Publication at Second Faculty of Medicine |
2007

Abstract

This study investigates the extent of bone marrow (BM) involvement at diagnosis of apparent isolated extramedullary (AIEM) relapses of childhood acute lymphoblastic leukemia (ALL) and its relation to prognosis. Sixty-four children with first AIEM relapse treated in Germany, Czech Republic, or France were included.

Real-time quantitative polymerase chain reaction using T-cell receptor and immunoglobulin gene rearrangements provided a sensitive measure of submicroscopic BM involvement, which was detectable at a level of 10(-4) or higher in 46 patients and less than 10(-4) in 11 patients, and was nondetectable (sensitivity: 10(-4)) in 7 patients. In the total cohort, the probability of event-free survival (pEFS) for children with BM involvement of 10(-4) or higher was 0.30 (0.09 +/- SE) versus 0.60 ( +/- 0.12) for those with less than 10-4 (P =.13).

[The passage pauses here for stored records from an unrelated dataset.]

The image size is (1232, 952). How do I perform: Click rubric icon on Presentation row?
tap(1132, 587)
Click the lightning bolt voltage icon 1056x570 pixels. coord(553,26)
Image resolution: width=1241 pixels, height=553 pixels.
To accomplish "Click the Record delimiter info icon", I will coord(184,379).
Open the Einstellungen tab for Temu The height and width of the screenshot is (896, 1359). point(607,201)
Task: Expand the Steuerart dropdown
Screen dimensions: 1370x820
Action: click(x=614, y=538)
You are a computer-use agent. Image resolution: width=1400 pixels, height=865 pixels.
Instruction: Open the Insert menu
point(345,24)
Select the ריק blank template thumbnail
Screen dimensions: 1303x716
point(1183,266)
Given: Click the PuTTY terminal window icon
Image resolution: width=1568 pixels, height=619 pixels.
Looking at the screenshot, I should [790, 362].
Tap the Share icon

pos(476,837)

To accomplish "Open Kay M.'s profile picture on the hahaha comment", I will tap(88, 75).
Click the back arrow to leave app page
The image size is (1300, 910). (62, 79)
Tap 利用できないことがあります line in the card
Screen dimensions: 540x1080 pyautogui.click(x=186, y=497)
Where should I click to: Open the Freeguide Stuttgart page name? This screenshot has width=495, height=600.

The cumulative incidence of subsequent relapse was 0.24 (+/- 0.01) for patients with BM involvement less than 10(-4) and 0.65 (+/- 0.01) for those with 10(-4) or higher (P =.012). Restricted to central nervous system (CNS) relapses, pEFS was 0.11 (+/- 0.09) for patients with BM involvement 10(-4) or higher and 0.63 (+/- 0.17) for those with less than 10(-4) (P = .053).

CINS relapses were associated with a higher (>= 10(-4): 80%) submicroscopic BM involvement than testicular relapses (>= 10(-4): 57%, P =.08). In summary, we show marked heterogeneity of submicroscopic BM involvement at first AIEM relapse diagnosis in children with ALL, and demonstrate its possible prognostic relevance.